**Text to read**
═══
Today, we will explore an application that requires high levels of hardware specs to host and highest level of performance, It’s SAP HANA.
SAP HANA is one of the most powerful Data Processing software in the world. It’s an in-memory, column-oriented, relational database management system developed and marketed by SAP SE. SAP HANA was supported on vSphere 5.1 for non-production environment and became supported for production in Q2 2014 on vSphere 5.5.
Best practices here are gathered from few sources found that are mentioned in References section below. I’ll follow the same schema of my previous posts and relate these best practices to our five Design Qualifiers (AMPRS – Availability, Manageability, Performance, Recoverability and Security) in addition to Scalability.
1-) Leverage vMotion with your SAP HANA VMs. Make sure that destination host has the required resources to run migrated VMs.
═══
**Set of tasks**
1. According to the SAP HANA text, when did SAP HANA become supported for production, and on which vSphere version?
2. Carry on the SAP HANA text from its last sentence.
The lines after this point are separate material, unrelated to the SAP HANA text.

**Information shown**
═══
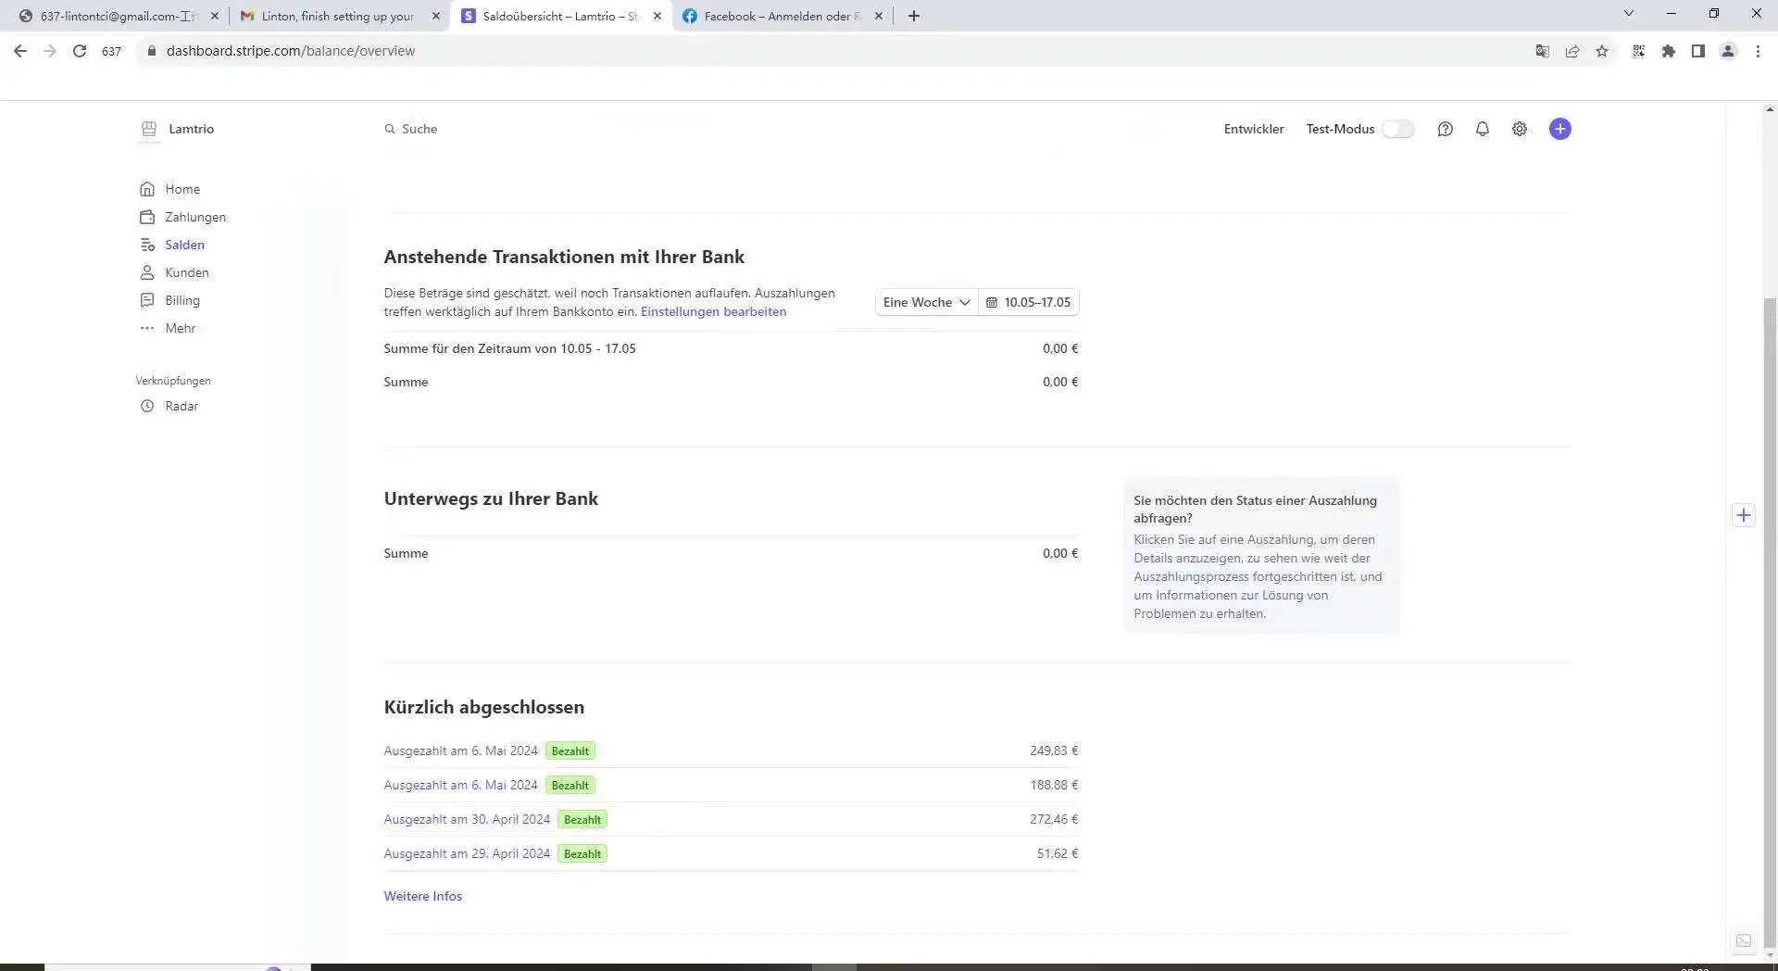
Task: Expand Mehr in the sidebar
Action: click(180, 328)
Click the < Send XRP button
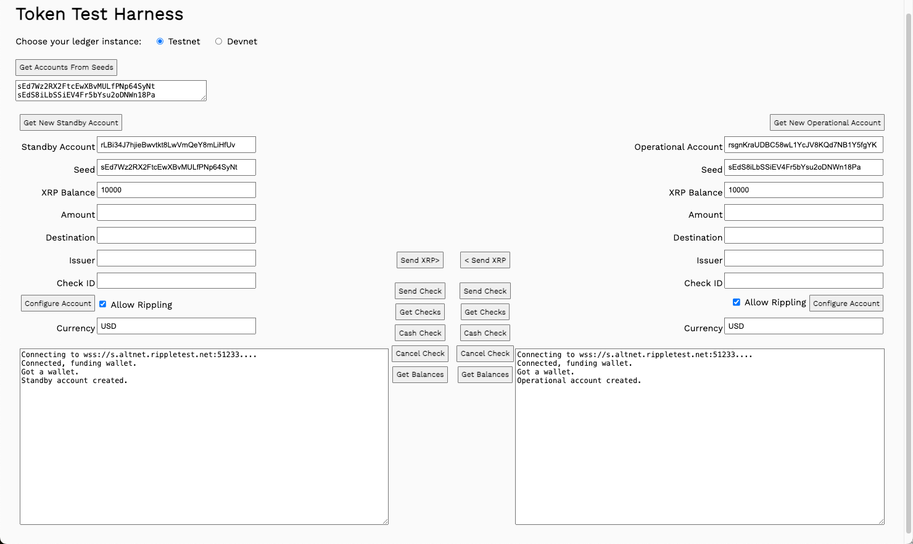The height and width of the screenshot is (544, 913). pos(485,260)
═══
**Outputs in order**
1. It became supported for production in Q2 2014 on vSphere 5.5.

2.
2-) Make sure to enable DRS in Fully Automated Mode on the cluster hosting SAP HANA VMs. SAP HANA support migration of its VMs using vMotion.
3-) Use DRS Anti-affinity rules for separating SAP HANA VMs apart and use VM-Host Should Affinity rules to keep SAP HANA VMs on their certified ESXi Hosts only.
4-) Make sure to add the automatic SAP HANA start parameter to the SAP HANA configuration file to enable SAP HANA automatic restart after reboot in case of HA event.
5-) Try to leverage VM Monitoring to mitigate the risk of Guest OS failure. VMware Tools inside Oracle VMs will send heartbeats to HA driver on the host. If it’s stopped because Guest OS failure, the host will monitor IO and network activity of the VM for certain period. If there’s also no activity, the host will restart the VM. This add additional layer of availability for SAP HANA VMs. For more information, check this: vSphere HA VM Monitoring – Back to Basics | VMware vSphere Blog – VMware Blogs.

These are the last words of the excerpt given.